Una Fede con cervello
L’autore del libro parla di una via dell’intelligenza, che è quella che deve seguire l’uomo per non cadere nelle trappole delle falsità, degli inganni, delle manipolazioni, delle alienazioni, come diremmo con un linguaggio moderno. Non si tratta di una fede senza cervello, anzi, l’intelligenza è dimensione piena del credente. Che, proprio grazie a questa tipicità umana, riesce a comprendere come l’invito sia da accettare, nonostante tutte le cose da fare, gli impegni che abbiamo già assunto, gli affari che non ci lasciano tempo, la carriera da coltivare…
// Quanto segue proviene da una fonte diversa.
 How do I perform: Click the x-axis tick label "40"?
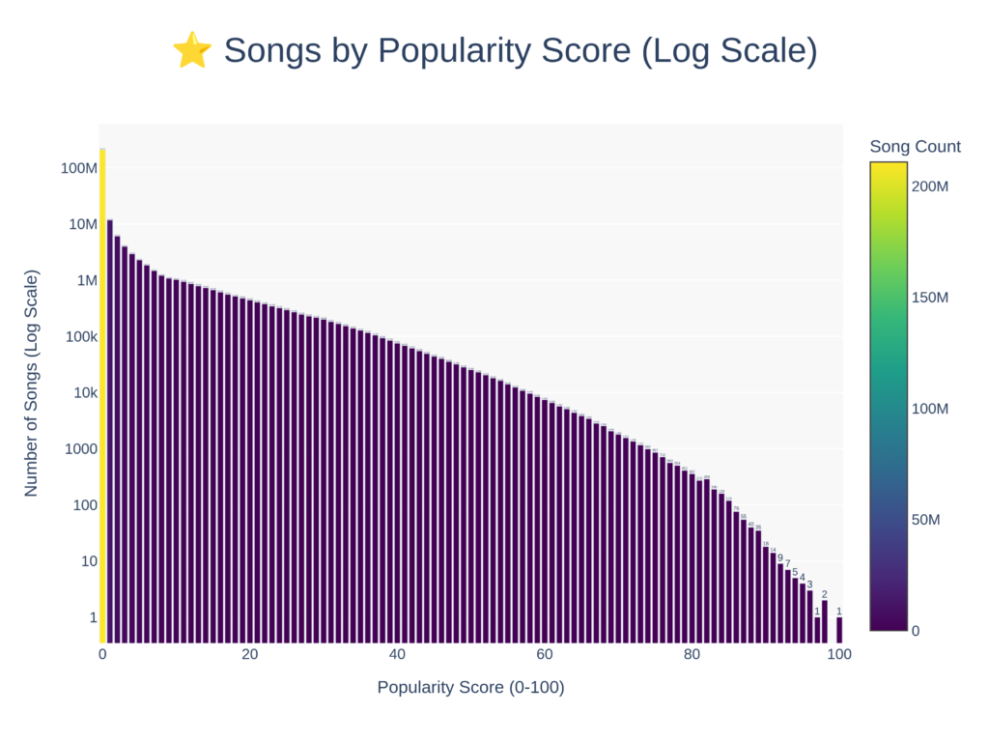click(397, 655)

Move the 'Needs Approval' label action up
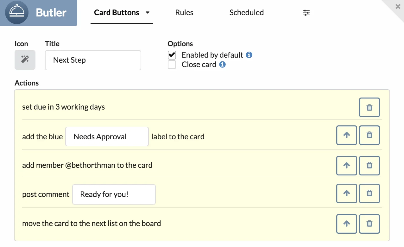point(346,135)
Mi piace ricordare un episodio dei Promessi sposi, che Alessandro Manzoni sembra tirar fuori da questo versetto del Libro dei Proverbi. Padre Cristoforo, il gigante della fede del romanzo, come dice Manzoni, non era sempre stato così, né sempre era stato Cristoforo: il suo nome di battesimo era Lodovico. Ricorderete la sua vicenda: per una banale questione di precedenza, viene insultato da un nobile del posto, arrogante e soverchiatore di professione, e arrivano alle mani. Il nobile uccide il servo di Ludovico, Cristoforo. Ludovico a sua volta uccide l’assassino e, spinto dalla folla, scappa a rifugiarsi in un convento fancescano, contando sul diritto d’asilo.
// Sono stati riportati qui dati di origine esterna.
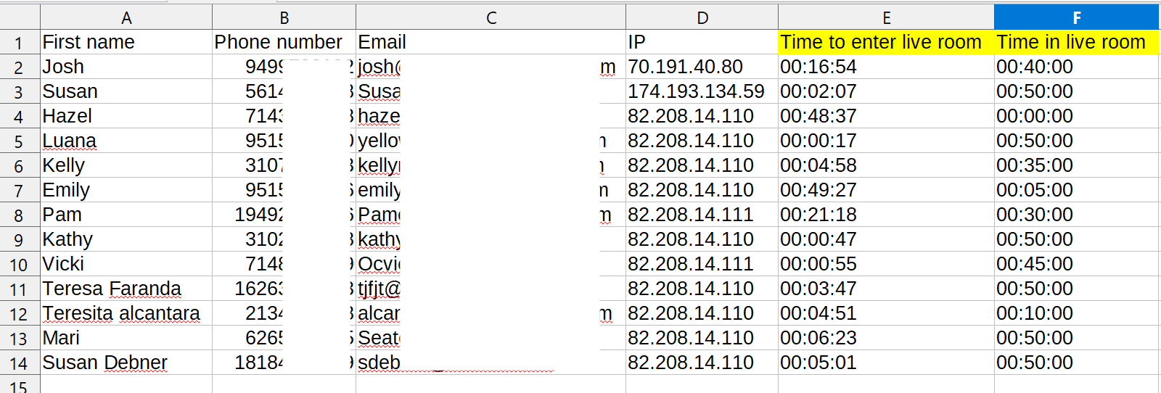Click the cell showing 00:21:18
This screenshot has height=393, width=1161.
pyautogui.click(x=819, y=215)
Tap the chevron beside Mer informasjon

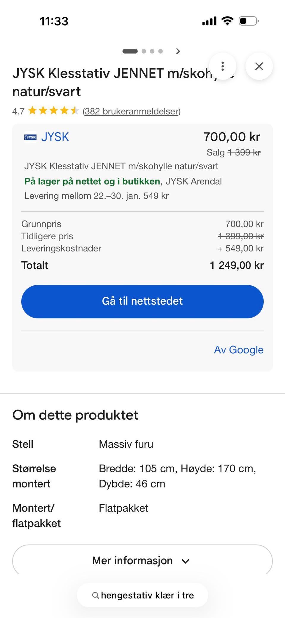tap(186, 561)
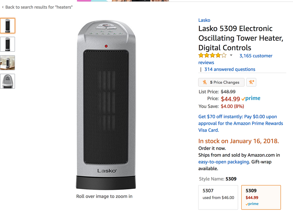
Task: Select the second heater thumbnail image
Action: point(7,44)
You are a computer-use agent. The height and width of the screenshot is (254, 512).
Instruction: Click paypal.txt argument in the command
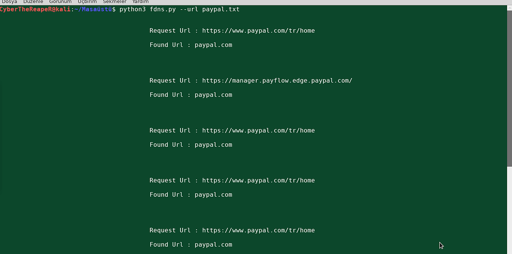[x=221, y=9]
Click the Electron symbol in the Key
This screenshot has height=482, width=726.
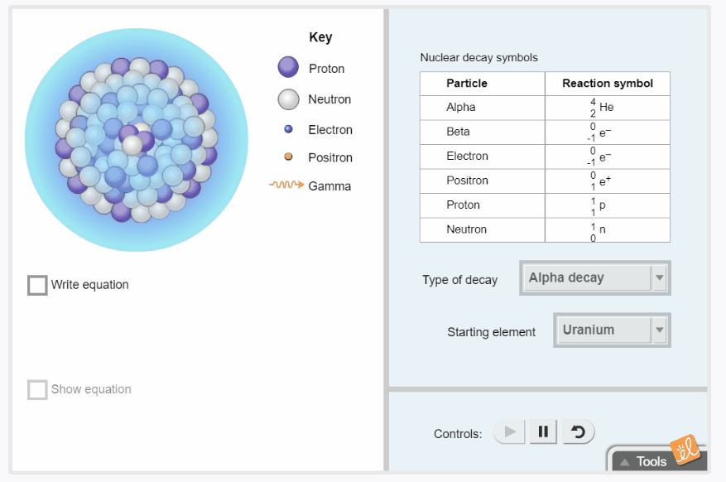click(x=286, y=128)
Gli eventi e le loro conseguenze: sono morte due persone per una semplice questione di precedenza stradale, soltanto per l’onore della casata. Eventi che spingono Ludovico ad una profonda riflessione sulla sua vita, che si conclude in un cambiamento totale, una conversione appunto, come suggerisce il greco del Nuovo Testamento, con la parola usata da S. Paolo “metànoia”, una mente diversa. Una conversione tanto radicale da comportare il cambio del nome in Cristoforo, quello del servo ucciso.
La richiesta del Perdono
Ludovico, badate bene, aveva agito per difendere sé stesso e il servo ma nonostante la giustezza della fattispecie giuridica, la legittima difesa, sentiva la responsabilità di aver strappato un uomo alla vita. Manzoni ambienta questo cambiamento nella grande scena della richiesta di perdono: tutta la famiglia dell’ucciso è lì per dimostrare la sua potenza ma viene conquistata dalla sincerità di questo frate che va a chiedere perdono, senza vantare alcuna scusa o giustificazione.
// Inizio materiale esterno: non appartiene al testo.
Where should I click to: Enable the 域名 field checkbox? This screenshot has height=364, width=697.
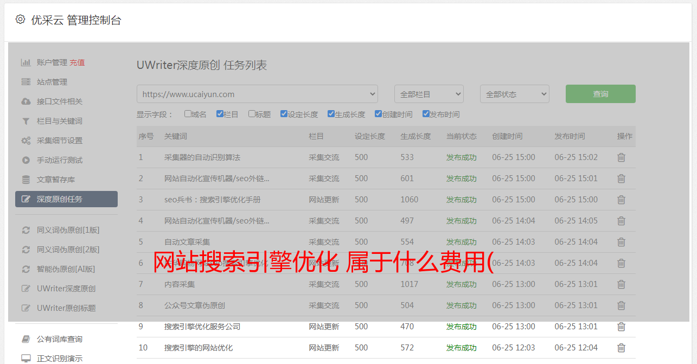pos(188,114)
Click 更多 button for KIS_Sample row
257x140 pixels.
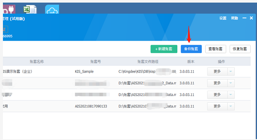(x=217, y=71)
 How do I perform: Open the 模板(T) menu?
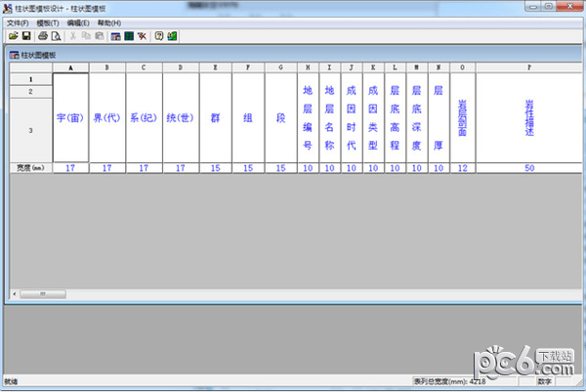pos(48,22)
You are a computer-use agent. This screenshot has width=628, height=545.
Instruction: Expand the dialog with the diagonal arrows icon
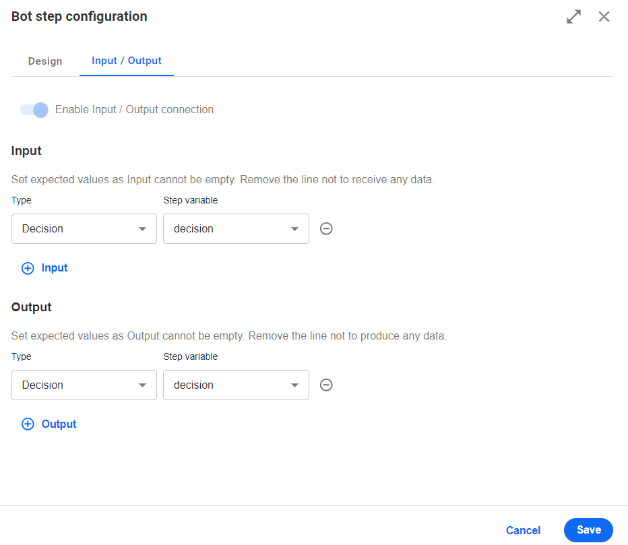click(x=573, y=17)
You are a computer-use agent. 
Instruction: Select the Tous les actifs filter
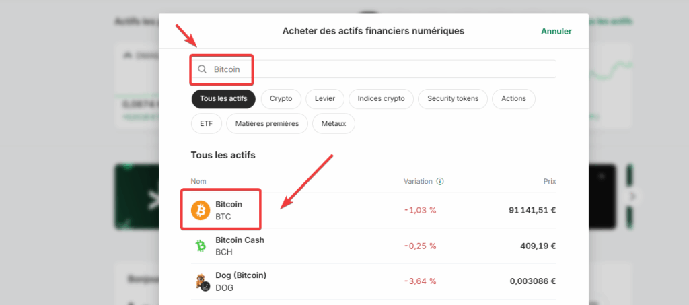coord(223,98)
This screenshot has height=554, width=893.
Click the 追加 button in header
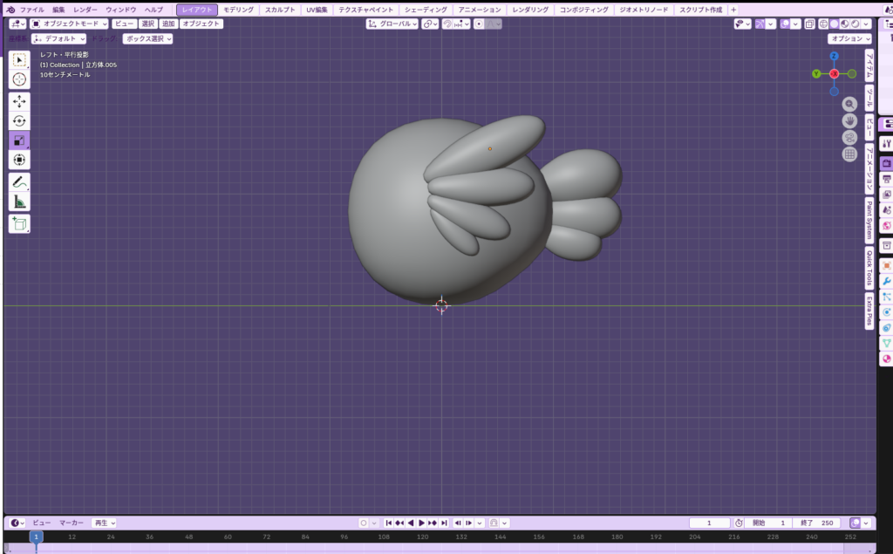pos(167,24)
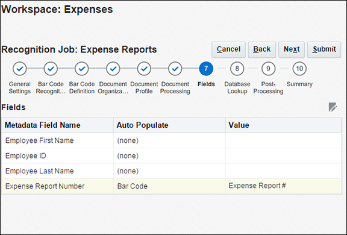
Task: Jump to step 10 Summary
Action: point(299,69)
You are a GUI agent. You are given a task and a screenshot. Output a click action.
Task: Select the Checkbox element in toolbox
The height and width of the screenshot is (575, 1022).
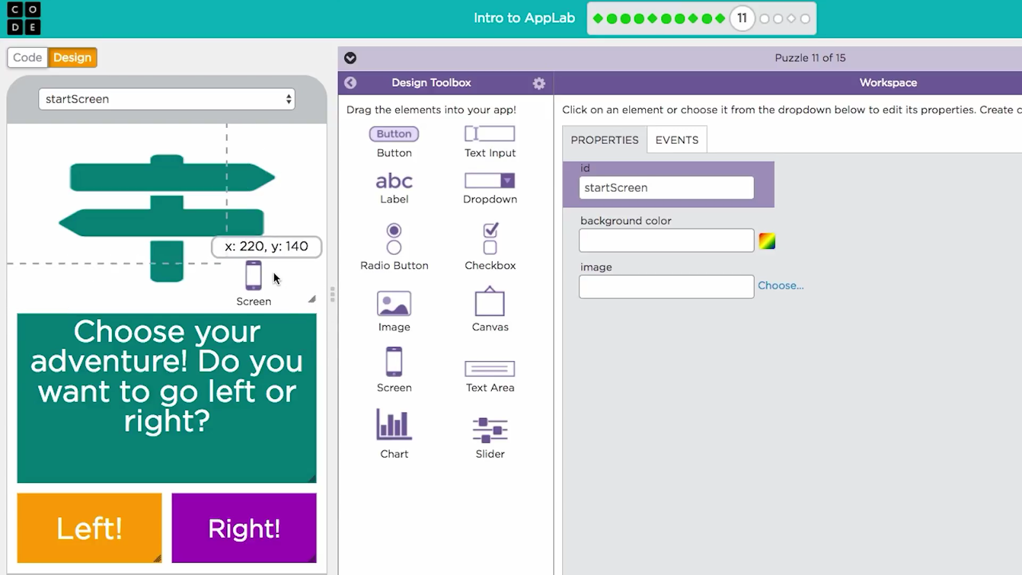490,239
Il fratello dell’ucciso ne rimane tanto colpito che invita il frate a mangiare qualcosa al grande rinfresco preparato per l’occasione. Ma Cristoforo prende soltanto un pane, lo fa spezzare e ne mette un pezzo nella bisaccia che lo accompagnerà nella strada che la sua intelligenza gli ha consigliato di intraprendere.
È il pane del perdono e della grazia che gli consentirà di percorrerla, il pane che Dio offre nel banchetto per tutti gli uomini di buona volontà.